Ahmad memang tidak pernah memberiku peringatan bahkan tuntutan untuk melaksanakan sholat tepat waktu. Namun, dia secara tidak langsung menasehatiku melalui tindakannya. Dan hal itu berdurasi setiap hari hingga membuat hatiku luluh oleh ketajaman aksinya. Perlahan, aku malu dengan Ahmad terlebih dengan diriku dan Allah. Aku yang masih muda, masih kuat dan mempunyai banyak waktu, tetapi tidak bisa memanfaatkan waktu dengan sebaik mungkin terutama mengatur waktuku dengan Allah.

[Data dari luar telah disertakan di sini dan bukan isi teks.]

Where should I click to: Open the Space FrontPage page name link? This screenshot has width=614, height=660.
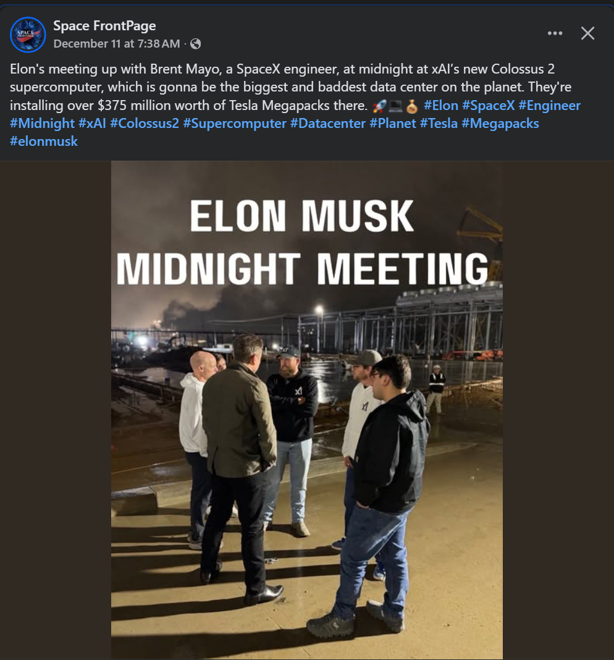click(104, 25)
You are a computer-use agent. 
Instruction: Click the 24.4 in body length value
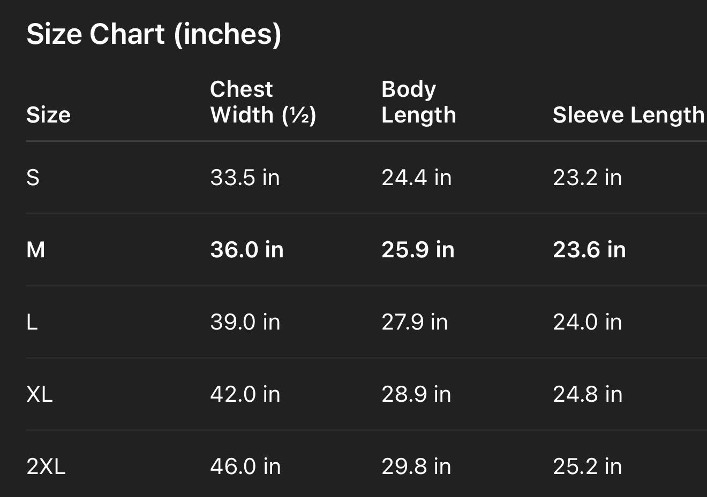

Saking tidak kuatnya menahan perasaan malu yang begitu menusuk batinku dan membuatku seakan terpojok layaknya seorang terdakwa yang hendak di sidang tanpa adanya pembelaan, akhirnya suatu hari ketika Ahmad meminta izin untuk melaksanakan sholat Ashar, hatiku pun tergerak untuk mengambil air wudhu dan langsung menuju surau. Di sana, kulantunkan ayat-ayat suci-Nya, kusebut nama-Nya yang agung, dan tetes demi tetes air mataku jatuh menerpa sajadah ketika kubersujud memohon ampun kepada-Nya. Aku menyesal telah menduakan, menigakan, bahkan menyepuluhkan Dia. Sungguh, aku tidak ingin mendapatkan pijarnya api neraka. Tetapi aku juga tak pantas memperoleh kedamaian di surga-Nya. Aku seakan mengucap janji suci untuk mau berusaha memperbaiki akhlak burukku. Aku harus membuang jauh kebiasaan lalai itu. Dan aku harus berupaya untuk meningkatkan kadar kezuhudan dalam diriku. Berkali-kali kata istighfar terucap dari mulut dan hatiku. Sungguh, aku berharap Allah menerima taubatku dan memaafkan segala kekhilafanku. Aku benar-benar menyesal.
Dan aku juga bersyukur telah dikaruniai teman yang spesial seperti Ahmad yang mampu mengubah tingkah lakuku menjadi yang lebih baik. Itulah arti pertemanan dalam kehidupan yang sesungguhnya.